Two years ago, Rodon was injured before the season even started and didn’t make his first start until June. Last offseason, he was recovering from shoulder surgery at the end of the 2017 campaign and again didn’t make his first start until June.

Being injured had become his new normal.

So this time was different. It was weird. And that’s good.

“It felt like a normal year, but it actually didn’t really feel like a normal year because a normal year for me was going through an injury,” Rodon said Friday at Camelback Ranch. “It was great. I had a good offseason. Got to be healthy and finally show up here healthy and have a healthy spring. So I’m excited.”

“It's fun to see Carlos out there now,” general manager Rick Hahn said Wednesday. “He looks free and easy. … He looks very comfortable. He's coming in here just like any other pitcher. He's not rehabbing, you can tell that the psychological burden of being hurt or recovering is gone. I think he's ready to take that next step in his career now.”

A full, healthy season will be mighty important for Rodon, which seems like an obvious statement but remains true as the White Sox, fans and observers continue to try to figure out how he fits into the team’s long-term puzzle.

At times during his shortened 2018, he looked like an ace. In nine July and August starts, he went 5-0 with a 1.84 ERA. He gave up just 13 runs over that two-month stretch. But September was a completely different story. Rodon went 0-5 with a 9.22 ERA in six starts. You could chalk it up to the end of a grind that featured a pair of significant arm injuries, shoulder surgery and the work to get back on the mound — and then more than 120 innings over four months.

Rodon isn’t going to do that, though.

“I’m never going to blame it on being tired or any of that stuff,” he said. “It was, for lack of a better term, two horseshit starts. That’s pretty much it.”

He’s referring, specifically, to his final two outings of the season, when he gave up six runs on nine hits in 2.1 innings to the Cubs and then eight runs on six hits and four walks in one inning to the Minnesota Twins. Those two starts alone ballooned his ERA from 3.22 to 4.18.

And so the questions still remain. We know what Rodon can do when he’s on, and it is a beautiful sight for White Sox fans. But can he do it consistently over the course of a full, injury-free season? That’s what 2019 will be about for him.

Because the future isn’t crystal clear like it is for some of the other young pitchers on this team, mostly because he got a head start. This will be Rodon’s fifth big league season, and his rookie contract is up after the 2021 campaign. While the White Sox hope the transition from rebuilding mode to contending mode happens before then, Rodon doesn’t align perfectly with the other starting pitchers of the future: the Michael Kopechs, the Dylan Ceases, the Reynaldo Lopezes and the rest.

So the coming together of that rotation quickly is important, especially if 2020 really is the year this group becomes a contending one. Rodon thinks the rotation could be a strong point of the team as soon as this season.

“I believe it,” he said. “We have great arms. I think this could be a real good team and hopefully we surprise some people this year.

“You have to understand we were a fairly young team last year.

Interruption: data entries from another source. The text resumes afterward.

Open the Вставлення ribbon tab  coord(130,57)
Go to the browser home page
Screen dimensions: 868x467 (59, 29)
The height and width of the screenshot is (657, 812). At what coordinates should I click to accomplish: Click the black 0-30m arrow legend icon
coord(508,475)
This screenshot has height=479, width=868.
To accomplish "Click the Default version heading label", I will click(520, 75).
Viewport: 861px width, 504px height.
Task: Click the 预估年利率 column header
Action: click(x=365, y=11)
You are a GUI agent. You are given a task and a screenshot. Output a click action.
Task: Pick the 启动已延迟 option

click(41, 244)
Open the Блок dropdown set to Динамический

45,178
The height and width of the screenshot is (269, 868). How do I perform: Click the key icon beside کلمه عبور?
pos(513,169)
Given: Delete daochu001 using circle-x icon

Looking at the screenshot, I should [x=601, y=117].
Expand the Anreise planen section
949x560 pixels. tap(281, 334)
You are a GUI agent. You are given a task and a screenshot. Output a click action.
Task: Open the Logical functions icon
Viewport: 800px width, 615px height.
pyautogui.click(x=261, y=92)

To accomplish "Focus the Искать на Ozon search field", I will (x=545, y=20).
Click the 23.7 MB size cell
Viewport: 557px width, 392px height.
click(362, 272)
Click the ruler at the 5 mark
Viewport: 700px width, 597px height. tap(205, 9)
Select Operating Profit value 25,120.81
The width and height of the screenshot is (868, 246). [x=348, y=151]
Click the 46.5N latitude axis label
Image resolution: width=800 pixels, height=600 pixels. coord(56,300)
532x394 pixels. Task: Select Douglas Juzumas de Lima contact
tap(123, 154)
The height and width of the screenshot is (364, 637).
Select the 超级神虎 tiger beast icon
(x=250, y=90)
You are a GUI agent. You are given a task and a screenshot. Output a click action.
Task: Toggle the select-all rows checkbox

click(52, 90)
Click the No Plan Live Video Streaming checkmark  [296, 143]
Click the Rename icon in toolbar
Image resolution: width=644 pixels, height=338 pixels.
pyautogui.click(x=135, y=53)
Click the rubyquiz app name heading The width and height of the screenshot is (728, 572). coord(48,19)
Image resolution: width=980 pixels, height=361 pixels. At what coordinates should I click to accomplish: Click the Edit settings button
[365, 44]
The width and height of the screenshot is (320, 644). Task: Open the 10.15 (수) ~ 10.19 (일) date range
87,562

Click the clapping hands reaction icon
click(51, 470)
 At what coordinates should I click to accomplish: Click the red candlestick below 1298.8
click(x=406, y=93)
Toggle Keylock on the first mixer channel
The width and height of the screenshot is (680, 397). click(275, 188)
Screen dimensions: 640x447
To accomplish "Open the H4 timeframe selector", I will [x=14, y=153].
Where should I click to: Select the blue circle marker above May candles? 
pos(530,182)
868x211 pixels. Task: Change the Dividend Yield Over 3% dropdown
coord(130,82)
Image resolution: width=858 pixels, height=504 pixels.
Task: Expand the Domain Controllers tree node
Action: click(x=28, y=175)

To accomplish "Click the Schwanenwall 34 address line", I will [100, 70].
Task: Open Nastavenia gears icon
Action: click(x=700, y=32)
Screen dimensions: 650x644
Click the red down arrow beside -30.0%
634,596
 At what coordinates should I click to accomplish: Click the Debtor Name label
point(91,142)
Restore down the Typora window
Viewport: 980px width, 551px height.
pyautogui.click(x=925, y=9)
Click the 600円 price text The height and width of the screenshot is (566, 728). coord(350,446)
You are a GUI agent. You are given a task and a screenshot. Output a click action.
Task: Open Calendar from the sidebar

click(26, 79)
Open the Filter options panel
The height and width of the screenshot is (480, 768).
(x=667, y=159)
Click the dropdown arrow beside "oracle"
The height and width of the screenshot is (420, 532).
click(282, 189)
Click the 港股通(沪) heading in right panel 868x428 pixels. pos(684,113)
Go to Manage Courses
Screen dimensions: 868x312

What did we lose 100 games? You can’t say it’s to be expected, but with the experience we have, it’s tough to contend. I never liked losing, but it’s something that we definitely learned from last year and hopefully this year we can use those lessons and put them into effect and have a better year.

“Experience in this game, it’s pretty big.”

It remains to be seen how that experience will pay off for the White Sox group of starting pitchers, how it will pay off for Rodon, specifically. But he’s already got one thing going for him: This abnormal run-up to the season. Hopefully this is what becomes the new normal.